Agent demos work. Agent production is a different sport.
Table of Contents
Angle: Deflates the demo hype. The demo star is the agent. The production star is boring infrastructure: durable execution, checkpoints, replay, traces. Controversial because it tells builders that the “cool” part is the easy part.
Template: purple cover + purple slides (Torchenstein brand)
Slide 1 — cover #
Headline: Agent demos work. Production is a
Highlighted keyword: different sport.
Designer note: White bold headline, yellow highlighted “different sport.” Cover template with Torchenstein.
Slide 2 #
Headline: In the demo, the agent is the star.
Supporting copy: It reasons. It calls tools. It solves the task. The audience applauds.
Designer note: Yellow text. Set up the contrast — this is the seductive illusion.
Slide 3 #
Headline: In production, the agent is 20% of the problem.
Supporting copy: The other 80%:
- durable execution and checkpoints
- replay after partial failure
- human-in-the-loop pauses
- structured traces and audit
- service discovery across teams
Designer note: White text with bullet list. This is the reality check slide — hit hard with specifics.
Slide 4 #
Headline: Agent systems are long-running distributed processes.
Supporting copy: Not request-response functions. If your agent can pause, wait for approval, resume tomorrow, or retry one expensive step — you are already in workflow-runtime territory.
Designer note: Yellow headline, white copy. The reframe — boring but true.
Slide 5 #
Headline: Before building the next agent, answer this.
Supporting copy: Can your system: → Resume after a crash without repeating expensive calls? → Replay a failed step without re-running the whole chain? → Pause for human approval and pick up later?
If not, start here.
Designer note: Yellow headline, white arrows. Practical checklist to start with.
Slide 6 #
Headline: Model serving is a commodity. Durable execution is not.
Supporting copy: You can buy inference from any cloud provider. You cannot yet buy clean cross-agent identity, replayable execution, and org-wide policy control.
Designer note: Yellow headline, white copy. The “where the real value is” slide.
Slide 7 #
Headline: What breaks first when your agent system goes to production?
Supporting copy: Retries? State management? Observability? Permissions? That answer tells you where to invest next.
Designer note: White headline, yellow highlight on key words — closing CTA for discussion.
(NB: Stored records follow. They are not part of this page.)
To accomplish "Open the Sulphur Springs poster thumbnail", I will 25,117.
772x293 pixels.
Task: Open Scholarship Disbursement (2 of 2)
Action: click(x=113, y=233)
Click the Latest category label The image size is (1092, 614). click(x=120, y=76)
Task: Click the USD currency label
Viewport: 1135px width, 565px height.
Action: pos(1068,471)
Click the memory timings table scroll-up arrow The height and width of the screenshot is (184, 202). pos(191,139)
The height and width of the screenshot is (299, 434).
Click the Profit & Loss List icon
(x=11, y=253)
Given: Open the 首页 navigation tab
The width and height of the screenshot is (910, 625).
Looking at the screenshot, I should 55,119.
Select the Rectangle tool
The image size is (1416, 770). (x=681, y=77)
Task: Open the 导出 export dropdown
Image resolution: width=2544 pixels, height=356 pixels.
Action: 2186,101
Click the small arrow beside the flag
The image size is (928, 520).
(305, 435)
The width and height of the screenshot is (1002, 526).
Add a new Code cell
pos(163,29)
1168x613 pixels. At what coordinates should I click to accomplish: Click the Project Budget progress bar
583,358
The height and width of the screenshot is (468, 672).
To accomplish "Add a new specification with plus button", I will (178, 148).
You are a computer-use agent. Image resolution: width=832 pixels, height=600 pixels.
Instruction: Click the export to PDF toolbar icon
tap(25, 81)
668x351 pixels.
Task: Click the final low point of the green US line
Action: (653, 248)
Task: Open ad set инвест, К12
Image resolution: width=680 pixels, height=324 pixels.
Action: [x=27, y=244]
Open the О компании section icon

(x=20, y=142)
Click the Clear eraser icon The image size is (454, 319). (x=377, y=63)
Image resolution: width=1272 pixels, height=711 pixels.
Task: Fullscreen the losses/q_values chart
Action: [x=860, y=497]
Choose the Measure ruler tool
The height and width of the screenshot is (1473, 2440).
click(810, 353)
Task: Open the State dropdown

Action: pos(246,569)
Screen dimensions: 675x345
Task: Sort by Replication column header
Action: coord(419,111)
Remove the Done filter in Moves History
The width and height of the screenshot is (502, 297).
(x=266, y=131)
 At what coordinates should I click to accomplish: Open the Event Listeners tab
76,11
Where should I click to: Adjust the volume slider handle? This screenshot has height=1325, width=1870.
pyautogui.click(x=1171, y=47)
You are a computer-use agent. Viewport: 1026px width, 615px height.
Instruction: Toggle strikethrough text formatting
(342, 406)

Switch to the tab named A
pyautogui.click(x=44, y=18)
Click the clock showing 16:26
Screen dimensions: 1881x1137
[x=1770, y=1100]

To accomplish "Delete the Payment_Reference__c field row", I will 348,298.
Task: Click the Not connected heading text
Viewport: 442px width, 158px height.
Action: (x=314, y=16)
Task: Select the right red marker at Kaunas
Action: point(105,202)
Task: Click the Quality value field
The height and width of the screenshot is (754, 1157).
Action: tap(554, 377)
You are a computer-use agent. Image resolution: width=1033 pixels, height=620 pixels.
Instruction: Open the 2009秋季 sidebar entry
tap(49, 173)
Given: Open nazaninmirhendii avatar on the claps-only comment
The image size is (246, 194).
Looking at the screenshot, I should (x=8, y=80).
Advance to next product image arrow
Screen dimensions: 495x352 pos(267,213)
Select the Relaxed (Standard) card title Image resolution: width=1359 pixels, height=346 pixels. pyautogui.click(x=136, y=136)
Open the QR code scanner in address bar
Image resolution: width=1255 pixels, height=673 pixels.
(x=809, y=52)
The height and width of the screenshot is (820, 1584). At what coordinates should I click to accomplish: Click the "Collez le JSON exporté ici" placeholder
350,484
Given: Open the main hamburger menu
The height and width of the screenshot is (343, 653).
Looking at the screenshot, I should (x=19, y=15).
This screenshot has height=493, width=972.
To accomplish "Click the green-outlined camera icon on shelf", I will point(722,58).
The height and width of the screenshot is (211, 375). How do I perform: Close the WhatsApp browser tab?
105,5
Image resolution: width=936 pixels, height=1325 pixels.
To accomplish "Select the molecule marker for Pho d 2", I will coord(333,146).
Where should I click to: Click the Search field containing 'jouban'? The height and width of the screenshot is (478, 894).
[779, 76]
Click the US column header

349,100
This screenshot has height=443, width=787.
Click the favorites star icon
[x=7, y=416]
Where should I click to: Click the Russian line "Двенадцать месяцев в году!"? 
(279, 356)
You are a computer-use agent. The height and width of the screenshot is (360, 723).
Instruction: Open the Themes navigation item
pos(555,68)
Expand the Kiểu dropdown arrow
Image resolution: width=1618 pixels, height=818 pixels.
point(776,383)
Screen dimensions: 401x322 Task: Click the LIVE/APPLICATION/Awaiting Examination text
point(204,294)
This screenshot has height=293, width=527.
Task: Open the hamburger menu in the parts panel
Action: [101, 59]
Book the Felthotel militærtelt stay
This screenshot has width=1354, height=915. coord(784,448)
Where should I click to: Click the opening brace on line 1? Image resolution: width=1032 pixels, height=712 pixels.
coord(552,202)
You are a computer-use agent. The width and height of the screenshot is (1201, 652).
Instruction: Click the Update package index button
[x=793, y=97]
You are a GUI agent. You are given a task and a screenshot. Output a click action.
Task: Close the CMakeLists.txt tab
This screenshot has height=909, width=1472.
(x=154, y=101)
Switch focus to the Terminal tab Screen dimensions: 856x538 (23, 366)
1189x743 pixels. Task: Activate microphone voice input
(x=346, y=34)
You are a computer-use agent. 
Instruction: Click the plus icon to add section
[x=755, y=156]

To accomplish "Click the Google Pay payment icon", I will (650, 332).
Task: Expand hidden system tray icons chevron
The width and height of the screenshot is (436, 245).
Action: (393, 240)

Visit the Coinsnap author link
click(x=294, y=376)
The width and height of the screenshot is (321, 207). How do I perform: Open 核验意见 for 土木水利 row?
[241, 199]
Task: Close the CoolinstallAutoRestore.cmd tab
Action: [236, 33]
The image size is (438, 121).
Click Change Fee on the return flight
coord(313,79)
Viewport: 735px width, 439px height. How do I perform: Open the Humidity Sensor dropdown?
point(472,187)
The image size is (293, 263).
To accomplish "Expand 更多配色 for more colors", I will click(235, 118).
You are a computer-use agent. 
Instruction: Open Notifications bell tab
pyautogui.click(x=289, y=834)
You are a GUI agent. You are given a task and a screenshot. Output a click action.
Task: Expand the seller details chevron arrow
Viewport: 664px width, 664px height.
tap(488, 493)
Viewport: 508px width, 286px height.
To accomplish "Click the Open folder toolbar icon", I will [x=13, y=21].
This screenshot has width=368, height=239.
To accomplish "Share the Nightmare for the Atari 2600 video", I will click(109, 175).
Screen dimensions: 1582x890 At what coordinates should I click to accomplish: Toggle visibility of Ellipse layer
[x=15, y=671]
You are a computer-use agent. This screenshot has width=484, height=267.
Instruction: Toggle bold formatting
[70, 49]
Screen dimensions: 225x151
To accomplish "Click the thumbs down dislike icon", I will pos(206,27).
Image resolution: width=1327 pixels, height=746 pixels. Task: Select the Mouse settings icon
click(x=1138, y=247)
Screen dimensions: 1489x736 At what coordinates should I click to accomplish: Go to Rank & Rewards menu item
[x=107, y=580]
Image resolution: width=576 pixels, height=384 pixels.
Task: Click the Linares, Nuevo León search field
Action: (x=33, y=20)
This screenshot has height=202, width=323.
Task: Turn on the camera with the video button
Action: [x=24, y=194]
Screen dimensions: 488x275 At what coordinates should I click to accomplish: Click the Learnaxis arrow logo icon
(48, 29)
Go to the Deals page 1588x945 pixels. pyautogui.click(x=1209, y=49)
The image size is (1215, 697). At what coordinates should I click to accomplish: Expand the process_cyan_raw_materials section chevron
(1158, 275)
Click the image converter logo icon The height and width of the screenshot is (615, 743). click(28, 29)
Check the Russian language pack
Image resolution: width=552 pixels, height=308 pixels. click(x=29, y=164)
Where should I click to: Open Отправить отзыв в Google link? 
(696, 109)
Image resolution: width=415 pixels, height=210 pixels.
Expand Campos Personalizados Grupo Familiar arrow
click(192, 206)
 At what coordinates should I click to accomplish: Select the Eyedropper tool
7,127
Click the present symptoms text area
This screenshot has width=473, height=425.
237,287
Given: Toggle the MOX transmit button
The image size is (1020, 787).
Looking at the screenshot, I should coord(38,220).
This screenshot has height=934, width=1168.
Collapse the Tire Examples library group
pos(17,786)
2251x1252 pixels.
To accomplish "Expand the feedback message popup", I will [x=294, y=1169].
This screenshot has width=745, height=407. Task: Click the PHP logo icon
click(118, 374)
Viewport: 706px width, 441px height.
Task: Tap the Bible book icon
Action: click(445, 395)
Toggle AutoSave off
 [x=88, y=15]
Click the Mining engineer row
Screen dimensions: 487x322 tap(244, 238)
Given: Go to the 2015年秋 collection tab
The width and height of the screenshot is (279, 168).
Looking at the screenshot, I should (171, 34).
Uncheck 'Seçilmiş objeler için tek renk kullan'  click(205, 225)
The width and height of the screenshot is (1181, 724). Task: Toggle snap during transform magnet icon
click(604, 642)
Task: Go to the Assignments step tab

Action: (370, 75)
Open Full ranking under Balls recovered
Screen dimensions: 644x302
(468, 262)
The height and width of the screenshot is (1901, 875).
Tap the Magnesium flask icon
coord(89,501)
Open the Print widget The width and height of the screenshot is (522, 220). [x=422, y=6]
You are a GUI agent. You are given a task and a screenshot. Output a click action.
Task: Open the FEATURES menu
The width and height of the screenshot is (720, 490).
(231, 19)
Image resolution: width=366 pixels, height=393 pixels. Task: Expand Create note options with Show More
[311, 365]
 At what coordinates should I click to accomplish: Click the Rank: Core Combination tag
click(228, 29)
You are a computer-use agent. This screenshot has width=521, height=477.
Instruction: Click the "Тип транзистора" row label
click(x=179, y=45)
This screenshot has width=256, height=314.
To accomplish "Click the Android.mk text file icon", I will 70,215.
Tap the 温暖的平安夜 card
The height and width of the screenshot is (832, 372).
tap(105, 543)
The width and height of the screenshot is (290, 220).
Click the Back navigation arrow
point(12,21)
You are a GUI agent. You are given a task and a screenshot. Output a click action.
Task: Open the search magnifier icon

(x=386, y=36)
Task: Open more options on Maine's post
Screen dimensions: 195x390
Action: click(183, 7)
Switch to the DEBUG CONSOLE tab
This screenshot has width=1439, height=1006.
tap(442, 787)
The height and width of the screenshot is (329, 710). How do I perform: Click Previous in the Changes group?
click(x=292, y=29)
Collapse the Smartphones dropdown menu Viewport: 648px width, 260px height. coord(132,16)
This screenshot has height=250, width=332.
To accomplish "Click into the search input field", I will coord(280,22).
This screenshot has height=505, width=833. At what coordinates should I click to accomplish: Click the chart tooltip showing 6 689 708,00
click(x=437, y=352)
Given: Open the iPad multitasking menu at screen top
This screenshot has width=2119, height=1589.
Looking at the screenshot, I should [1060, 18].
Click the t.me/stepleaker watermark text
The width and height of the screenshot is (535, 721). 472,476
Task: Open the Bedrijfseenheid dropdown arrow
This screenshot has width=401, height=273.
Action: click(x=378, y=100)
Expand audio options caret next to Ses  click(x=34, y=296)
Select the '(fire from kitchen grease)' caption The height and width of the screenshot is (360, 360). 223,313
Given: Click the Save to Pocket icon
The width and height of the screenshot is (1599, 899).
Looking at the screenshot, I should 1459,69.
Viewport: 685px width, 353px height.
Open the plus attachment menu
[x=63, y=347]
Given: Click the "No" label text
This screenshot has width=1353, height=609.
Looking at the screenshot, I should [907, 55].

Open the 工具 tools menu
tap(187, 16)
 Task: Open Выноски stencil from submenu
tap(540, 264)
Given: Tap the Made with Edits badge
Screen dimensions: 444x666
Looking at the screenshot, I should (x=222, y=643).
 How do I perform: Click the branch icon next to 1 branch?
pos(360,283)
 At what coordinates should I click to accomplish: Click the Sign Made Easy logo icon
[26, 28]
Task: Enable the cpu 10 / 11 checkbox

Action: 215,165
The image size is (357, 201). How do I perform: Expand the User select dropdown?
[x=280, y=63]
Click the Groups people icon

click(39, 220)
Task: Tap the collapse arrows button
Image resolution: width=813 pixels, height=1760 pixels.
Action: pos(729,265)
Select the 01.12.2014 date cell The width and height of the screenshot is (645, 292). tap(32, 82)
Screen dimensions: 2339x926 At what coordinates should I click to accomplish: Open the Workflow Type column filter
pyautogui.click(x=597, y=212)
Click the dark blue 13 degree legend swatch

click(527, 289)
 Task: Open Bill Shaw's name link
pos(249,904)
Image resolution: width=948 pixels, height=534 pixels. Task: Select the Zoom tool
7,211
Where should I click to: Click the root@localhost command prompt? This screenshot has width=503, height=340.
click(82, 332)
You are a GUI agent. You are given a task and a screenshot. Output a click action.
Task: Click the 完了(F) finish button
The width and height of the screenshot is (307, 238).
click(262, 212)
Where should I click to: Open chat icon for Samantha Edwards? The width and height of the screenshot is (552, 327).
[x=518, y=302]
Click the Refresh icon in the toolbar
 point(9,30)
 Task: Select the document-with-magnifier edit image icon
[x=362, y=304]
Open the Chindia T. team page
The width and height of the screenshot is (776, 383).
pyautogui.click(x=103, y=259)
Companion post copy (text to accompany the carousel in LinkedIn feed):
Agent demos are dangerously convincing.
The agent reasons, calls tools, solves the task. Everyone applauds. Then you try to ship it.
Suddenly the hard part is not the model. It is everything around it: → What happens when the agent crashes mid-task? → Can it resume without re-running expensive tool calls? → Can it pause for human approval and pick up the next day? → Can you replay a single failed step without restarting the chain?
These are not AI problems. They are distributed systems problems. Durable execution, checkpoints, replay, idempotent side effects, structured traces.
The uncomfortable realization: model serving is becoming a commodity. I can buy inference from any provider. I cannot yet buy clean answers to cross-agent identity, replayable execution, and organization-wide policy control.
The best agent systems will not win on model quality alone. They will win on infrastructure nobody finds exciting to build.
What breaks first when your agent system moves from demo to production?